Both, on different surfaces. Days since last login is right for auth-tied campaigns — password resets, security check-ins, MFA reminders. Days since last activity is right for lifecycle work because it tracks the broader behavior — content opens, push receipts, API calls. A user with a persistent session has high days-since-login but zero days-since-activity; treating them as the same number is the most common cause of embarrassing "we miss you" emails.
What threshold should I pick for the re-engagement campaign?
The 14-to-21-day window is the robust default for daily-rhythm consumer products. For weekly-rhythm apps like a podcast or recipe site, double to 28 to 42 days. For monthly-rhythm tools like tax software, multiply by four. The empirical way: plot conditional return rate as a function of days inactive, find the elbow, and trigger one to two days before it.

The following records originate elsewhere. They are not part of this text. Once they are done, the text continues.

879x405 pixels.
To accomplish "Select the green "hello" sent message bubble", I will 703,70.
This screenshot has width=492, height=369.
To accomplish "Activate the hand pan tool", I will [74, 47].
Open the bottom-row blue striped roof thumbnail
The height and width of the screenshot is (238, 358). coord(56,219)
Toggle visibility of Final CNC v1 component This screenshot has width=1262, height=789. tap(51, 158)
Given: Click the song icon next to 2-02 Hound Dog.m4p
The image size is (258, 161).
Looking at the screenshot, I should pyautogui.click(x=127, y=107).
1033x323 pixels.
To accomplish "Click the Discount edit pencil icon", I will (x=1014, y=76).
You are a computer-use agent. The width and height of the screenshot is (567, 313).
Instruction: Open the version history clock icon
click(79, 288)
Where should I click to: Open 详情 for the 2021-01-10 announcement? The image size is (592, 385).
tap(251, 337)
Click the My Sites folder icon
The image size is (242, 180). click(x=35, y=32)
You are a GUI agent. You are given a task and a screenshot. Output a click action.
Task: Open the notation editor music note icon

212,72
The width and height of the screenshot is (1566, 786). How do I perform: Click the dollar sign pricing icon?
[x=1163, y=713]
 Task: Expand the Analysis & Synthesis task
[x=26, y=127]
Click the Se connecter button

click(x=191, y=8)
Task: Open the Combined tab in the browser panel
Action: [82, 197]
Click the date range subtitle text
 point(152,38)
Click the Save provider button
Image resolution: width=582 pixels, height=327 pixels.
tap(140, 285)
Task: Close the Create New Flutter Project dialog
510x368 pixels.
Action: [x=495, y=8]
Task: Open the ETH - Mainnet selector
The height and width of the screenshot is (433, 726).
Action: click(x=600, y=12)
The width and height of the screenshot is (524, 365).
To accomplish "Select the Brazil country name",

How do I handle users who never logged in?
Bucket them as an explicit segment rather than letting them fall through a NULL filter. Sign-ups who never logged in are the audience activation most wants to act on. Use COALESCE(MAX(login_time), users.created_at) so the arithmetic returns a real number, plus a never_logged_in boolean the lifecycle platform can filter on separately. Two distinct audiences, two distinct campaigns.
How do I deal with time zones in the daily bucket?
Pick a single business time zone, cast login_time AT TIME ZONE 'UTC' AT TIME ZONE 'America/New_York' (or whichever zone finance reports in), and bucket on the result. Mixing CURRENT_DATE in the warehouse session zone with UTC timestamps causes one-day skew in almost every daily metric. For a globally distributed user base, split by region and bucket each in its own local clock, then union for the global view.
How do I merge multi-device logins into one signal?
Group on user_id alone, not on (user_id, device), when computing the per-user MAX(login_time). user_id is the canonical identity from the auth system and ties every device session back to the same human. The exception is when the consumer explicitly wants a per-device cut — for example, the iOS team asking "how many iOS users haven't opened the iOS app in 30 days" — in which case the device filter belongs in WHERE, not GROUP BY.
How does this metric relate to churn?
Days-since-last-login is the per-user pre-churn signal that feeds the churn model and the churn risk score. Churn is a population-level rate over a period; days-since-last-login is a continuous per-user value that flips a user into "churned" once it crosses a threshold. The two live next to each other on every retention dashboard.